Much of the confusion comes from nutritional gurus themselves. A stroll down the aisles of any bookstore (or a surf around the internet) will leave the casual observer baffled from the contradictory messages. As a result, we are a nation of unsuccessful dieters. The Pritikin diet made major waves in the 1980s when it banished animal protein in the form of red meat and dairy foods from the American table. Simultaneously – and with a new surge of popularity in the past few years – the Atkins diet eliminated fruit, brown rice and whole grain carbohydrates, that Dr. Pritikin revered, telling us to stick with bacon, eggs and cheese steaks (minus the roll) to get lean and stay healthy.

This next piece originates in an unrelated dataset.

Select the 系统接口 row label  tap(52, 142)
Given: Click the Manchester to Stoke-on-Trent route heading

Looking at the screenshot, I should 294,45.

In regard to these major two camps, prudence tells us that the wisest course is somewhere in the middle (the trouble is, from a bookseller’s point of view, moderation is not as easily marketed as something more extreme!). In general, protein is a bit of a mixed blessing when it comes to its effects on the skin. While there is no arguing that animal proteins contain tyrosine, which boosts energy levels as it triggers neurotransmitters including adrenaline and dopamine, eating high on the food chain also taxes the organs with waste elimination, especially the kidneys. One of the most visible warning signs: dark circles beneath the eyes, which signals that protein residue remains in the system. In a parallel sense, the animal protein residue – namely, animal fat – can accumulate in the arteries and threaten heart health, even though a meaty, low-carb diet may indeed strip away excess pounds and thus make a person appear and feel more fit.

To Carb or Not to Carb

The protein versus carbohydrate question continues to make nutrition headlines, but this is really only the tip of the iceberg when it comes to eating properly for good health and good skin. Although opinions about which foods are “good” and “bad” vary among nutritionists and other health practitioners, all agree that synthetic sweets, fast foods and pre-packaged, processed products, which abound in America, leave their mark in the form of metabolic waste.

According to Dr. Kenneth Yasny, a nutritionist, author and lecturer who has been in private practice for more than 20 years in Los Angeles, CA, these wastes divert the body’s energy, which may dramatically affect the skin. Accumulated waste slows down every process, from digestion and elimination to cell turnover in the epidermis. Skin becomes pasty and dull as a result. The dehydration that accompanies sluggish system function may also accentuate the formation of fine lines and loss of elasticity in the skin.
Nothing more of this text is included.